John Morton was an English politician and merchant who sat as MP for Newcastle-upon-Tyne in 1393 and 1395.

== Biography ==
John Morton was appointed collector of pontage in Newcastle-upon-Tyne in May 1379. From 1380, he was a leading exporter of wool, hides and cloth. In February 1390, he received a royal licence to ship seven lasts of hides to Sandwich, Great Yarmouth. In 1395, one of his ships was wrongly detained at Great Yarmouth. Morton took the case to the court of Chancery, and the customs officer, Roger Drayton, was eventually forced to pay 20 marks in compensation, though the dispute lasted at least two more years.

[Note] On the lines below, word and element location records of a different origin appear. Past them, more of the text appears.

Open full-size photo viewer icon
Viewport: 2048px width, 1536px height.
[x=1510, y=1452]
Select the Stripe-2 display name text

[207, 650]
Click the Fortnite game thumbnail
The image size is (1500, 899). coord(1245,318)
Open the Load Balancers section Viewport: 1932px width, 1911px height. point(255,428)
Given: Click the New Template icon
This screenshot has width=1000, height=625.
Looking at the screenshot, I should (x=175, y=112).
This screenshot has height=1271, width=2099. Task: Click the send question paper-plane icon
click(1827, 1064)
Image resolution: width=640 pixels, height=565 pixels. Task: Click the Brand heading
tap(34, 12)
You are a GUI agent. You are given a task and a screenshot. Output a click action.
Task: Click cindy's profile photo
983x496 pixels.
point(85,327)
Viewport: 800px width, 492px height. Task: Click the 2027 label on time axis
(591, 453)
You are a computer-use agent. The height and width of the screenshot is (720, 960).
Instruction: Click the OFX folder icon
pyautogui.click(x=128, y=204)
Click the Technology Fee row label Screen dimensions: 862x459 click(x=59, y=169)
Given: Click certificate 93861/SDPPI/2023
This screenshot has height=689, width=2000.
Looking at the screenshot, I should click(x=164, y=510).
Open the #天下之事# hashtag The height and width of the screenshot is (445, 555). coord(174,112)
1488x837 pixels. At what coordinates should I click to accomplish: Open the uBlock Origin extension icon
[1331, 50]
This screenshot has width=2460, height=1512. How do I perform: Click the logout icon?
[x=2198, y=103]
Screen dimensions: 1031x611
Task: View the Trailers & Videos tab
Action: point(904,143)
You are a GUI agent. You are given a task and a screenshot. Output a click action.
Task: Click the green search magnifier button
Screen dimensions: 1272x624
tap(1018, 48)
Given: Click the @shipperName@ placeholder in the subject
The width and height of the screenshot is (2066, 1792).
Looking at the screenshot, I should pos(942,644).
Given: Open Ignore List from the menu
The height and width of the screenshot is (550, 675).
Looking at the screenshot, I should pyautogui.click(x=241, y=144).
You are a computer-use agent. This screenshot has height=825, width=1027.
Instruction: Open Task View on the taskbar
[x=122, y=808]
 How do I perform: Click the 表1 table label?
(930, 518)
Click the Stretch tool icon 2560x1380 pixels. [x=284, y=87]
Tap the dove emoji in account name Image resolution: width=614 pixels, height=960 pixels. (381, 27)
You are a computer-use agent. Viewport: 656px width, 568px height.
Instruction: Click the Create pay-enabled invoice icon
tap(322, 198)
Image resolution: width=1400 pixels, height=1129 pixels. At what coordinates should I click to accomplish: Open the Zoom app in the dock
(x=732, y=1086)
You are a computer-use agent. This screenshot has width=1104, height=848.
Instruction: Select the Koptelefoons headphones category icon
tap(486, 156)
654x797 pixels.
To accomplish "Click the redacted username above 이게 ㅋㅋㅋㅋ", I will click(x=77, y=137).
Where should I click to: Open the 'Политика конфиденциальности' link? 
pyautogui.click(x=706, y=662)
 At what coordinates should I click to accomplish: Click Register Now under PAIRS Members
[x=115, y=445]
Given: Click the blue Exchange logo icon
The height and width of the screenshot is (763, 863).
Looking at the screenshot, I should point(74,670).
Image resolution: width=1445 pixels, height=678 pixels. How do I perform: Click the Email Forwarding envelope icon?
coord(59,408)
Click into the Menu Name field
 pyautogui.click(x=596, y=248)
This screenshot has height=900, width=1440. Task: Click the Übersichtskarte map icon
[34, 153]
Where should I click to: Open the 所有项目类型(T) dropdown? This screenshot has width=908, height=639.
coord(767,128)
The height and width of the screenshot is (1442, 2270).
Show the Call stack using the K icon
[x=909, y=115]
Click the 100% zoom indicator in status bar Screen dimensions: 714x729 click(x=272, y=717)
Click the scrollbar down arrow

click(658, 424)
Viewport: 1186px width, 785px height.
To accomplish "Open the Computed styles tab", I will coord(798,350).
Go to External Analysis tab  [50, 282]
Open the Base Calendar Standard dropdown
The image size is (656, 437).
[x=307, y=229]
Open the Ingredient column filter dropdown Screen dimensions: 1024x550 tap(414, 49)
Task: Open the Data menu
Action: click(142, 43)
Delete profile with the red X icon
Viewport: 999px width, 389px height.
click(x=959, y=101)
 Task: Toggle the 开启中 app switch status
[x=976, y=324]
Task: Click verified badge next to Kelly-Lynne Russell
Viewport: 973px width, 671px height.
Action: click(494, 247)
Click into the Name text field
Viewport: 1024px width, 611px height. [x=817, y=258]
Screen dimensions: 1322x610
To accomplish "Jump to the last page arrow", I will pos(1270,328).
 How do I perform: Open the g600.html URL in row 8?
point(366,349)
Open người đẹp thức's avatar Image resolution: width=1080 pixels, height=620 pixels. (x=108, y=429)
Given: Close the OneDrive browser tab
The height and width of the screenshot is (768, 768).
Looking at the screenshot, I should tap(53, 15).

Morton’s last major commercial venture was unsuccessful. In June 1408, he and other Newcastle merchants were allowed to export 600 sarplers of wool to friendly foreign ports. This wool had originally been bought in 1400 by local merchants who hoped to avoid the Calais Staple and get better prices. However, the Staplers pressured the government, and the wool remained unsold and rotted on the quays. Morton and his partners feared further problems and claimed the 1408 licence was unclear, so they did not ship the wool. New letters were issued in November 1408, but Morton was not named in them and may have withdrawn from the plan.